EXCERPT |
○ ○ ○ ○ ○

Re: [WSG] Styling forms

2008-02-05 Thread Christian Snodgrass
It kind of depends on the form itself. Definition lists and unordered 
lists also are used a lot.


Usually, I would say unordered or definition lists are the most 
appropriate. If the questions were numbered, I could see using ordered 
lists. Paragraphs are kind of the lazy way. You can also use field sets, 
which are really appropriate for groups of related items.

Michael Horowitz wrote:
I've been looking at styling forms and I'm seeing some people mark 
them up as ordered lists and other using paragraphs.  What are the 
arguments for the different markup types. 



--

Christian Snodgrass
Azure Ronin Web Design
http://www.arwebdesign.net/ http://www.arwebdesign.net
Phone: 859.816.7955



***
List Guidelines: http://webstandardsgroup.org/mail/guidelines.cfm
Unsubscribe: http://webstandardsgroup.org/join/unsubscribe.cfm
Help: [EMAIL PROTECTED]
***



RE: [WSG] Styling forms

2008-02-05 Thread Steve Green
There may be specific cases where it would be right to mark up a form as a
list, although I can't think of one. As a general rule it would be wrong.

The argument against marking up a form as a list is that a form is not a
list. A form is one or more groups of form controls, and the fieldset
element is the correct means by which form controls should be grouped.
Within a fieldset, paragraph elements should be used for individual form
controls.

Steve

 

-Original Message-
From: [EMAIL PROTECTED] [mailto:[EMAIL PROTECTED] On
Behalf Of Michael Horowitz
Sent: 06 February 2008 03:38
To: wsg@webstandardsgroup.org
Subject: [WSG] Styling forms

I've been looking at styling forms and I'm seeing some people mark them up
as ordered lists and other using paragraphs.  What are the arguments for the
different markup types.

○ ○ ○ ○ ○

AVAILABLE DATA |
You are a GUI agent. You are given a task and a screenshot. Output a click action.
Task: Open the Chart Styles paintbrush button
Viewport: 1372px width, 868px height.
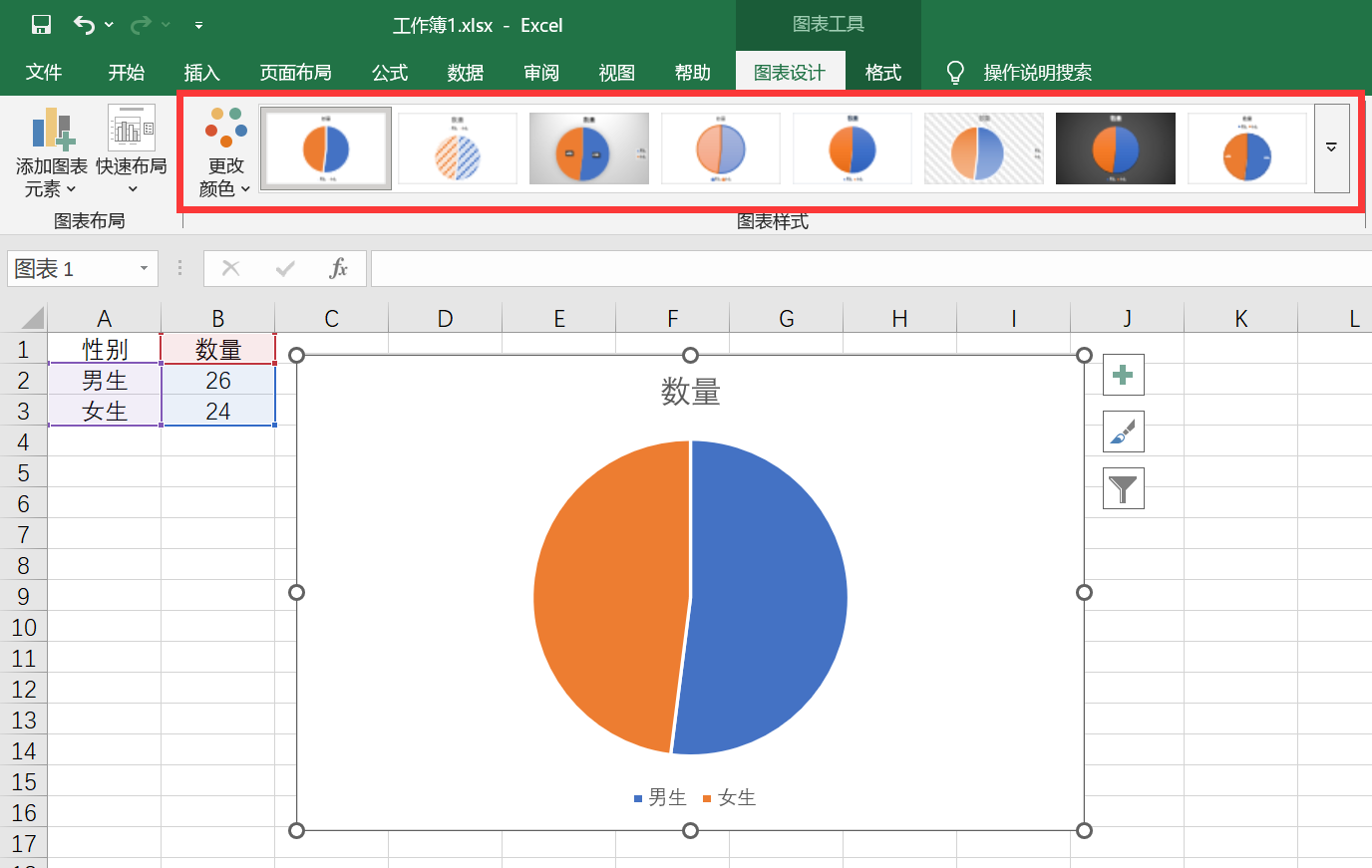pos(1123,433)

○ ○ ○ ○ ○

OBJECTIVE | Please write out the stretch of the styling-forms thread from "Usually, I would" through "the different markup types.", putting "fieldsets" in place of "field sets".

WRITTEN ANSWER |
Usually, I would say unordered or definition lists are the most 
appropriate. If the questions were numbered, I could see using ordered 
lists. Paragraphs are kind of the lazy way. You can also use fieldsets, 
which are really appropriate for groups of related items.

Michael Horowitz wrote:
I've been looking at styling forms and I'm seeing some people mark 
them up as ordered lists and other using paragraphs.  What are the 
arguments for the different markup types.